On 2014-01-16 15:33, Nicolas Mailhot wrote:
>
> Le Jeu 16 janvier 2014 12:25, Zhong Yu a écrit :
>> There is no way to enforce UTF-8 on URIs; we cannot even enforce
>> %-encoding, the server can always build proprietary encoding on top of
>> ASCII chars (for its own convenience, not for being cryptic to others)
>>
>> URIs have never been supposed to be understandable by anyone other
>> than the original server. I don't see how we can change that, unless
>> we turn URI into a full blow language with structures, semantics, and
>> a huge vocabulary.
>
> Look, that is all nonsense.

Um, no.

> URLs are treated as text in html documents. URL are treated as text in
> logs and traffic consoles. URL are treated as text by web site designers
> (otherwise all accesses would be in the form mywebsite.com/opaquenumber
> and how many sites actually do that?). Web traffic is not direct

Yes. So?

> end-to-end it goes through intermediaries that need to decode part of the
> http envelope and besides web sites are more and more inter penetrated
> (URL soup aka mashup and clouds) so decoding has not been a private web
> site affair for a long time

I still don't understand why intermediaries "need" to "decode" request URIs.
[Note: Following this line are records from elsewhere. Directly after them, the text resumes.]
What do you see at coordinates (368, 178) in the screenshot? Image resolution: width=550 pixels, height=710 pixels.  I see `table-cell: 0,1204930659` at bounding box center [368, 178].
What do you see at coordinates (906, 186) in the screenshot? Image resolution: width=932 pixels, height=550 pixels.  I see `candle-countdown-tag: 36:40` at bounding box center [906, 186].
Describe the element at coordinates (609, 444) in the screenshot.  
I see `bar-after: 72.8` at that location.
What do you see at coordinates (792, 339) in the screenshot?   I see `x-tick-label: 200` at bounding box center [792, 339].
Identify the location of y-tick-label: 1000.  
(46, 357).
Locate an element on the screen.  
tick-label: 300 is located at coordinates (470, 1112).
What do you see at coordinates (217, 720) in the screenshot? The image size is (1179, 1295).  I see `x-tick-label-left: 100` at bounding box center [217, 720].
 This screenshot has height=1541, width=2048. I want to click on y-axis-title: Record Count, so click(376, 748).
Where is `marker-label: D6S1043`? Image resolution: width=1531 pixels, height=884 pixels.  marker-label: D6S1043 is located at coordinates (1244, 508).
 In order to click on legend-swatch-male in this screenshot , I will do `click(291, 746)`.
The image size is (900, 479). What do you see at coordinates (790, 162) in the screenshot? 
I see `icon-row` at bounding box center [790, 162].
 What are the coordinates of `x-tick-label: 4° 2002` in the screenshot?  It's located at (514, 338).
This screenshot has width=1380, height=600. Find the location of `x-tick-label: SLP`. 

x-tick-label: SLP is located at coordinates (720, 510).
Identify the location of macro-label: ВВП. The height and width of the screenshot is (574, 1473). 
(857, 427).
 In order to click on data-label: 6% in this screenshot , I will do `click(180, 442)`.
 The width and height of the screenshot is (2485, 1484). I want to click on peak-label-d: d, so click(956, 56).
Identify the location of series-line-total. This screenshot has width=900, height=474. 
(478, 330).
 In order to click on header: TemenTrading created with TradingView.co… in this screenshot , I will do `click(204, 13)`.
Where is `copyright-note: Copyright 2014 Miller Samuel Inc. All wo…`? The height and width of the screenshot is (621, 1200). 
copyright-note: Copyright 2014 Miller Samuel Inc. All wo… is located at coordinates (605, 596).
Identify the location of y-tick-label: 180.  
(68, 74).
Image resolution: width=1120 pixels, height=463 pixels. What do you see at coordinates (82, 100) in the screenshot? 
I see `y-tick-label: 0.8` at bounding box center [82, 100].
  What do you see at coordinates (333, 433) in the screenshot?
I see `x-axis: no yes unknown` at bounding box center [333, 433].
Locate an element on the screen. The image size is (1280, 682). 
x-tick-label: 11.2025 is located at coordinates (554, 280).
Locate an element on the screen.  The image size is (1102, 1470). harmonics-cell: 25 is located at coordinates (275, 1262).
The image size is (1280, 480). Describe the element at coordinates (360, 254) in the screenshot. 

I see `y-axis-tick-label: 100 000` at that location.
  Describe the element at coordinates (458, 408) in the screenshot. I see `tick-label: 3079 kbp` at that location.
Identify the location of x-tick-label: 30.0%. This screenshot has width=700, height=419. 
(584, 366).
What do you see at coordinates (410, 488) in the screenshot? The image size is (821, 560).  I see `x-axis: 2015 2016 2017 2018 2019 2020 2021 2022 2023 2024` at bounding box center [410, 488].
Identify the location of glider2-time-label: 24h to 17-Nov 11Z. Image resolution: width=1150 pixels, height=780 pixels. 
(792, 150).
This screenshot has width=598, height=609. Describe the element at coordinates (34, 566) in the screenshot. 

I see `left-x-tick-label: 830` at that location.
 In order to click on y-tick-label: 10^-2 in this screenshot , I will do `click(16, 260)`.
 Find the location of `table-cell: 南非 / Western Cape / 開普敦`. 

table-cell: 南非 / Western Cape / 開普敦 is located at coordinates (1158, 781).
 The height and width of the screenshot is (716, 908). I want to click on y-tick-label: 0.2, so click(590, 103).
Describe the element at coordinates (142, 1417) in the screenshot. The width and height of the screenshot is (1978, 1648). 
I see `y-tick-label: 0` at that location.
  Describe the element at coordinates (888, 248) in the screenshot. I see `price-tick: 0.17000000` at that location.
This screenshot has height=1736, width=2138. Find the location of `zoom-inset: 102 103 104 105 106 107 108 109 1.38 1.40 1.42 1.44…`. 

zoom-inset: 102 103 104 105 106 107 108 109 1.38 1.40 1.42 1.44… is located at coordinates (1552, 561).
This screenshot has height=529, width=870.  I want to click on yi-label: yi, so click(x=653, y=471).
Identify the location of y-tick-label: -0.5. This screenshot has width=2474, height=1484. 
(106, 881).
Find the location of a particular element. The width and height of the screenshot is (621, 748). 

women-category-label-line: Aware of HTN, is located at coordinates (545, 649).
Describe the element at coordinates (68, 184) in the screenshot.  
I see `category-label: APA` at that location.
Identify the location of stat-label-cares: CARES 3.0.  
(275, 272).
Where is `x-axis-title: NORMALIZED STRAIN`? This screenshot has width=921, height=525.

> All those elements do not manipulate chains of bytes but text and the
> difference between chains of bytes and text is clear encoding rules (I
> know it is a huge understanding leap for most developers that didn't have
> to deal extensively with encoding problem fallouts)

The URI on the wire is indeed a sequence of ASCII characters (well, a 
legal one). The fact that non-ASCII characters and delimiters can be 
embedded using percent-escaping doesn't change that fact.

> There is a difference between semantics (which are the business of web
> sites) and technical encoding. I don't care a fig about what encoding a
> web server uses on its filesystem or the encoding of web pages. What I
> want is that the on-wire representation, that needs to be decoded by all
> kinds of third parties for things to work smoothly, to be clearly defined
> without the usual "chain of bytes" cop-out.

Again: please clarify why it needs to be "decoded" by anybody except the 
origin server.

> ...

Best regards, Julian

Received on Thursday, 16 January 2014 14:42:32 UTC